My Wall Is Your Filter Bubble Exhibition (Mexico)
After its success at AND Festival 2017, the augmented reality exhibition My Wall is Your Filter Bubble toured to Laboratorio Arte Alameda, Mexico in 2018.
The political climate that many of us find ourselves has us searching for answers and opinions, and yet, despite the ease with which we can reach out to each other, the echo chamber effect magnifies news and opinions similar to our own, stopping other views and voices from getting in.
Expanding upon these echo chambers, and how they relate to broader issues such as accessibility and inequality, My Wall is Your Filter Bubble features thought-provoking commissions by Mexican Artists in the form of augmented-reality experiences. Reflecting on their own personal experiences of bubbles and borders local to them – cultural, social and political – each of the six artists created a ‘site-specific’ work to be transported virtually to the Peaks, that will now be translated into the Mexican landscape. These works include stories of border-town blindspots, the impact of televised Japanese culture, and architecture funded through political corruption.
In reflection of these virtual barricades, Curators Doreen A. Ríos and Matthew Plummer-Fernandez, created another geo-fence similar to the intangible border they created around Castleton. This virtual geographic boundary acted as an online perimeter, meaning that the exhibition was only accessible to visitors online when in the physical vicinity.
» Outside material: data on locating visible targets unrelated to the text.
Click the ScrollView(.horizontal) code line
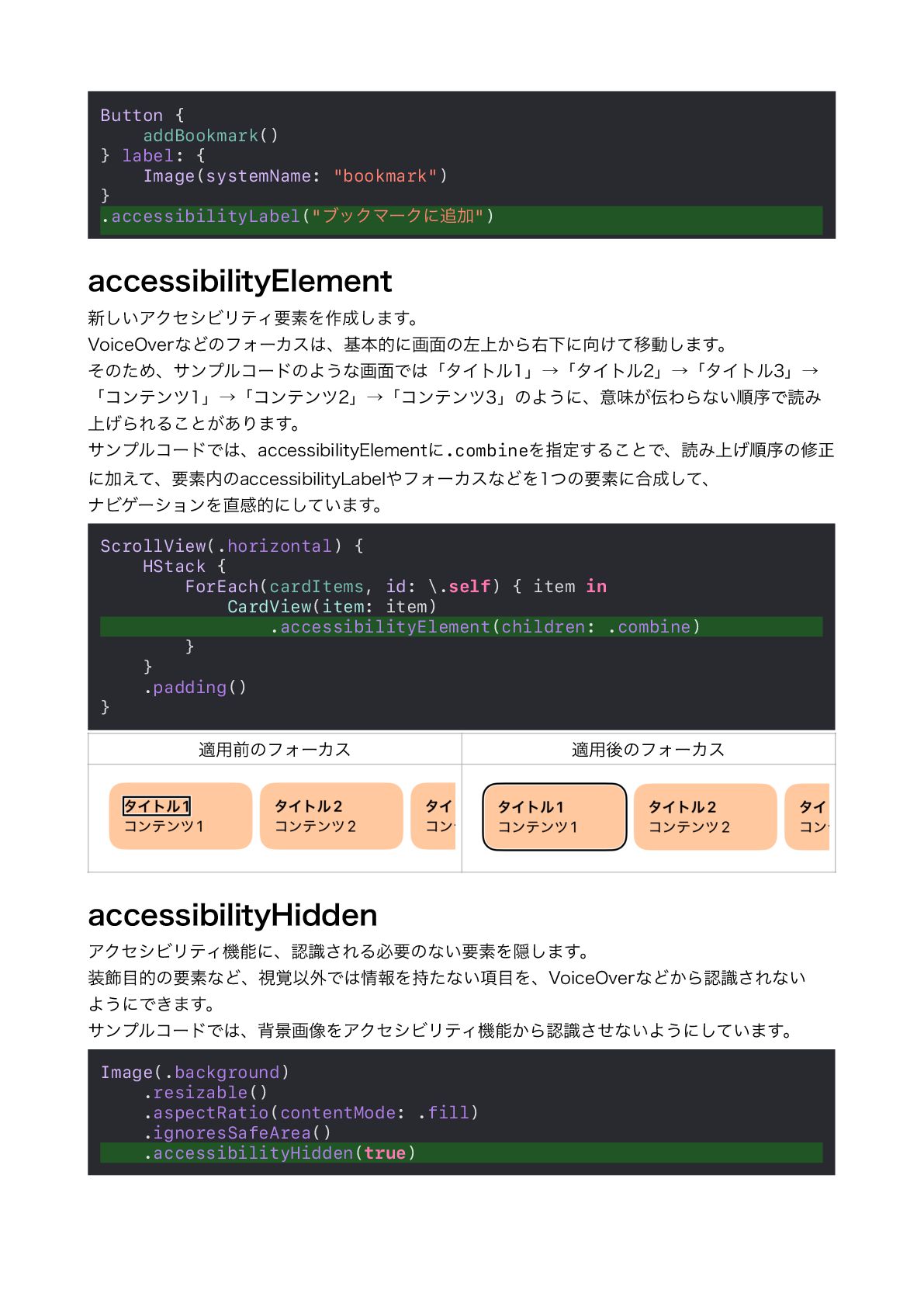 232,546
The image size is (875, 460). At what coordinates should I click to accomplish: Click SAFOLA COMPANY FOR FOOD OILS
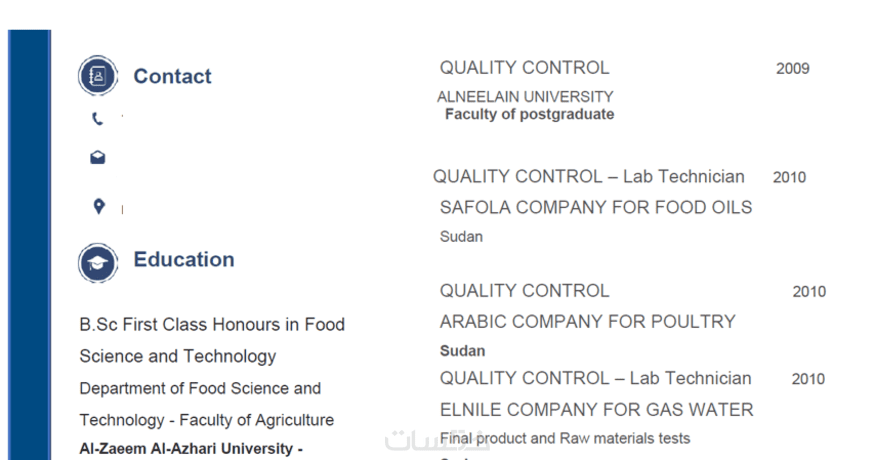click(x=595, y=208)
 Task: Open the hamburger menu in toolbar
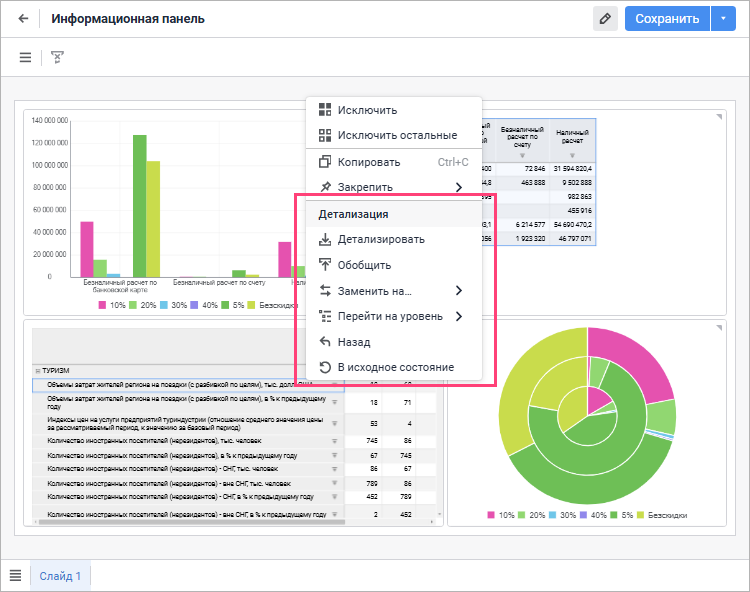[x=25, y=58]
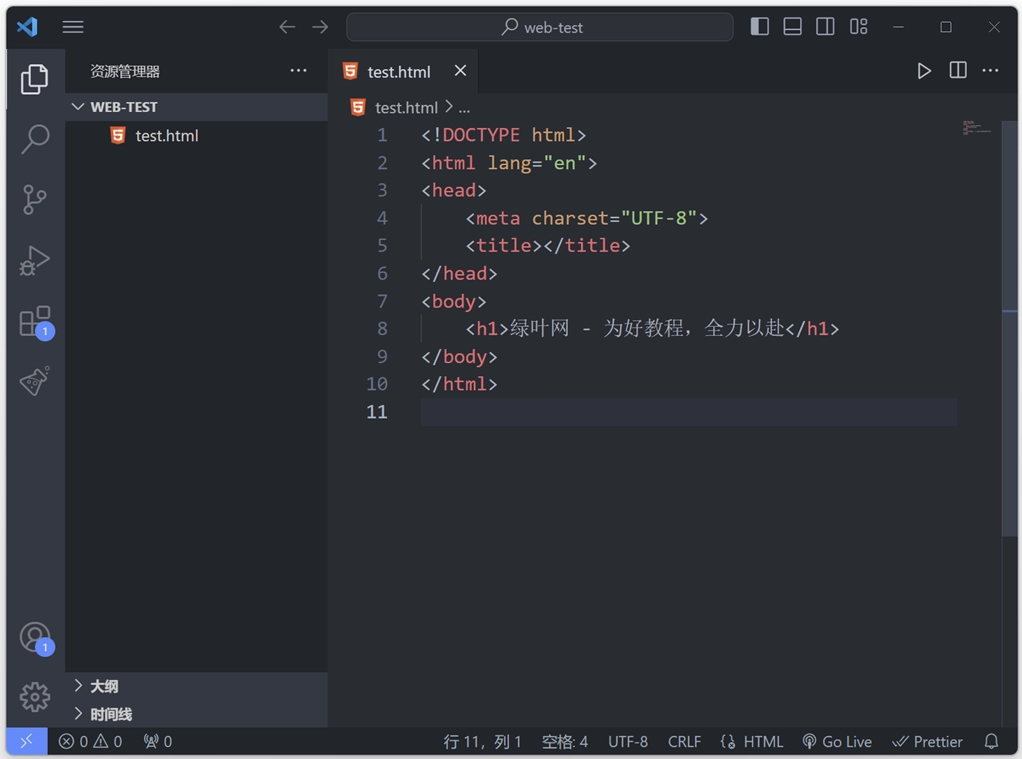The width and height of the screenshot is (1022, 759).
Task: Toggle the bottom panel visibility
Action: (x=792, y=27)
Exploring the tensions, affordances and paradoxes of digital cultures, each of the works question how social media platforms have provided people with a public voice, at the same time that online filters, firewalls and algorithms continue to restrict many from being heard.
Curated by Doreen A. Ríos and Matthew Plummer-Fernandez
My Wall is Your Filter Bubble includes the following works:
Cultural Glitch – Martha Maya
View a 360-degree video filmed in Tijuana, a Mexican city situated alongside the US border. The video transports visitors to the scenes where stories of border crossing and crime take place, as well as unknown spots that demonstrate hope for a better future. The wall hasn’t been able to divide two cultures and Tijuana has become a cultural melting pot of improbable alliances – a cultural glitch.
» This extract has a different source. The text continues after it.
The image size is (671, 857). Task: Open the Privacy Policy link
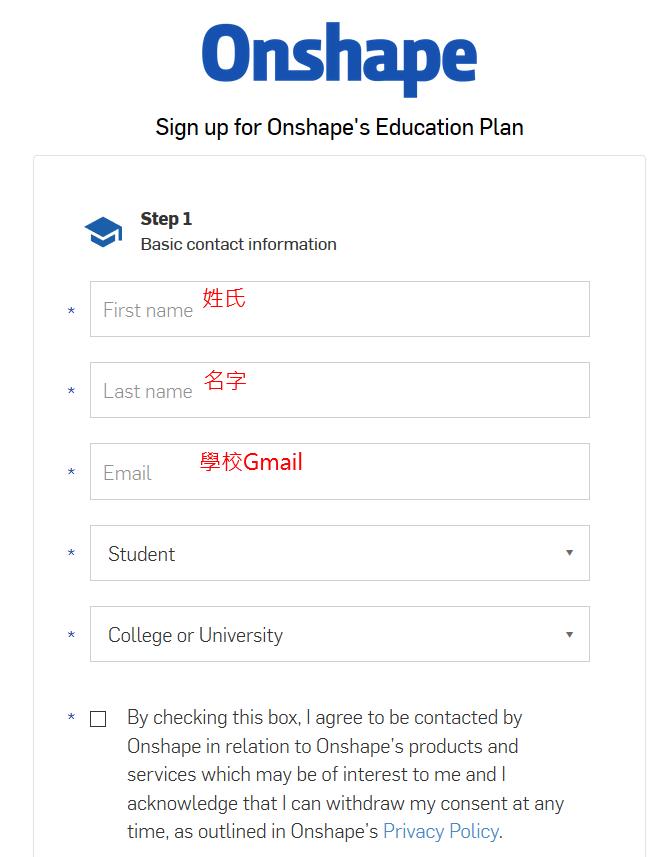[440, 831]
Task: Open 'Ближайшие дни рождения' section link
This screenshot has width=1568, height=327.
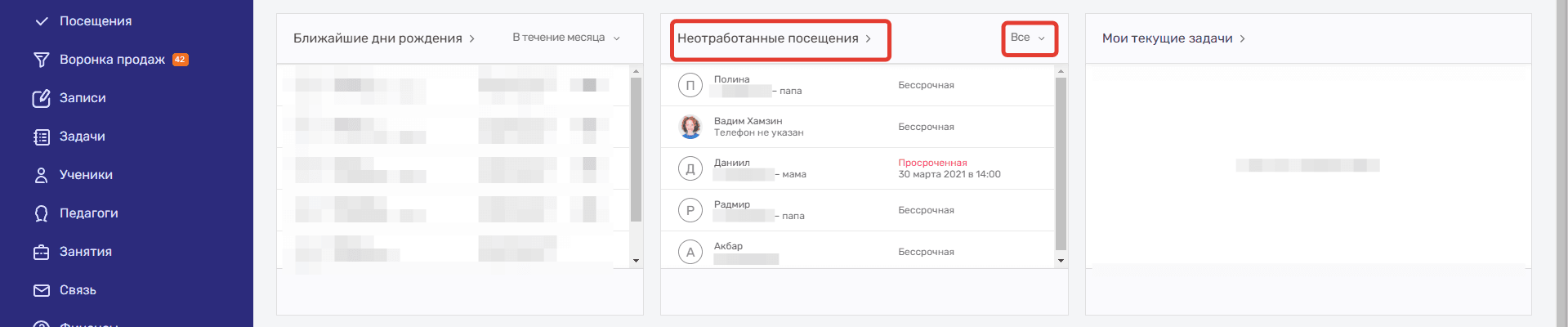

Bakteria – Archangelo Constantini
Mexico is known to be host to local bacteria’s that have little effect on Mexicans but make outsiders ill with stomach ache. The locals jokingly call this the “Revenge of Moctezuma”. Illustrative depictions of these foreign bodies are virtually rendered across the landscape, sniffing out their new-found territory and invading the horizon.
Mexit – Gibrann Morgado
Emanating from the landscape are floating cement ‘CEMEX’ castles, which grow larger and more visible across the skyline. CEMEX is the company that have put itself forward for supplying the material needed to construct the Mexican/US border wall. Depicting a nightmarish virtual supply and transformation of the material, Mexit is a reflection of the infrastructures and industries behind politically charged walls.
Mixed(F) – Leslie Garcia
With virtual billboards displaying positive and negative tweets that highlight the gender bias and inequality prevalent in the use of social media in Mexico, Mixed(F)uses Twitter to search for examples of both harassment and struggles over gender equality. Springing up as you move around the experience, the billboards represent the ongoing opposition and fervent battle between feminist and misogynistic attitudes.
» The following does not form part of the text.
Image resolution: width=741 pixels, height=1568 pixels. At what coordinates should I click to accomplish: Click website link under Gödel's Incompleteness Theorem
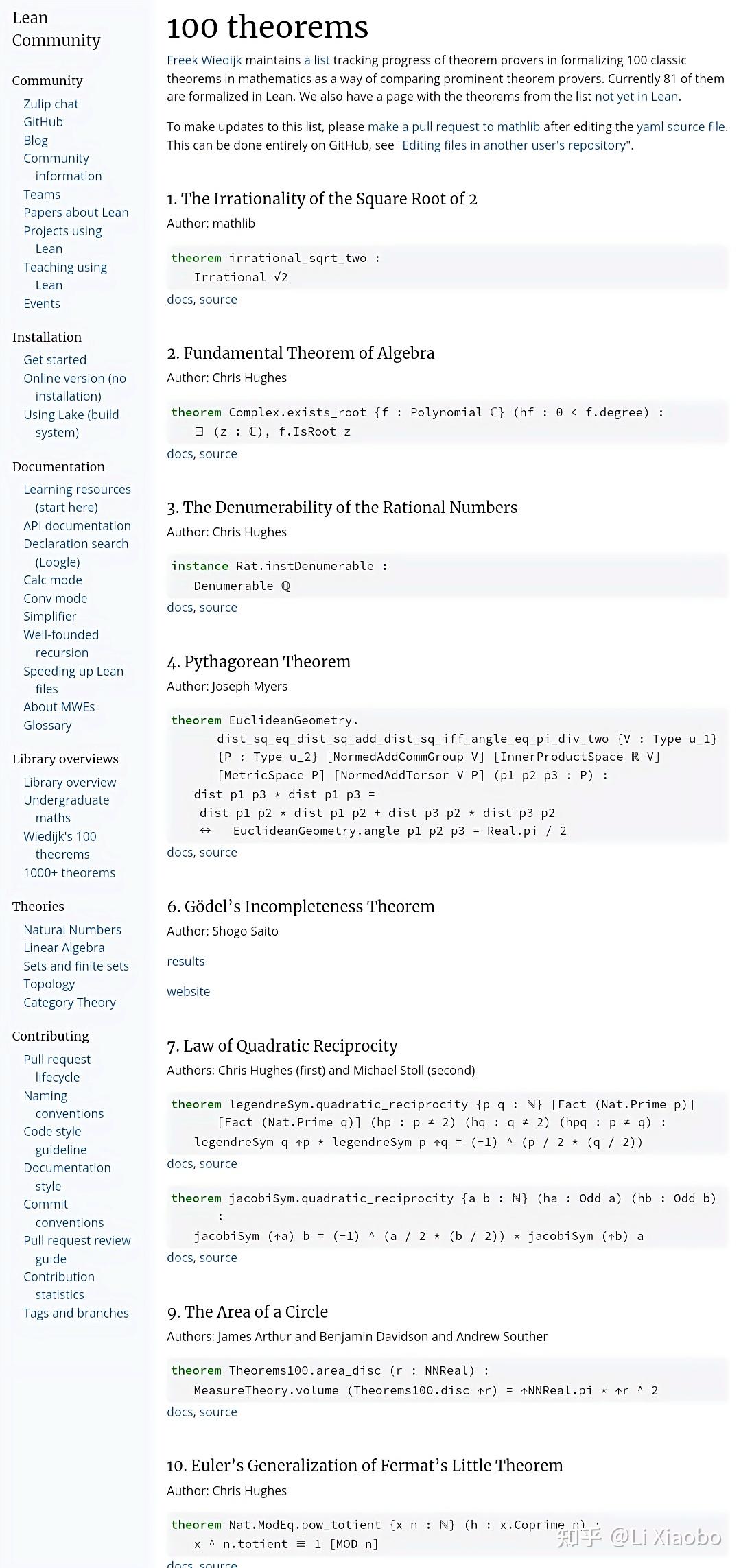(x=189, y=991)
Epic Battle – Diego Ortega
The Mexican socio-economic divide fosters a noteworthy disparity in the cartoons and advertising that Mexicans grow up with. Exposed to either cheaper Japanese imports such as Manga, or American cartoons. Ortega’s floating figures are adorned with the brand logos that advertise to these separate audiences.
Peña Fiel Fountain – Alfredo Salazar-Caro
Gain insight into the Mexican president, Enrique Peña Nieto’s personal palace, bought with public money. Since being elected in 2012, Peña Nieto has been tied to corruption, crime, violence, and economic problems, and has become one of the least approved presidents in Mexican history. Exaggerated versions of Peña’s architectural spoils virtually appear; anti-monuments that mock the self-interest and vanity of this much unloved politician.
My Wall is Your Filter Bubble is supported by British Council, Mexico.
My Wall is Your Filter Bubble was originally part of AND Festival 2017 under the programme strand Dis-Location.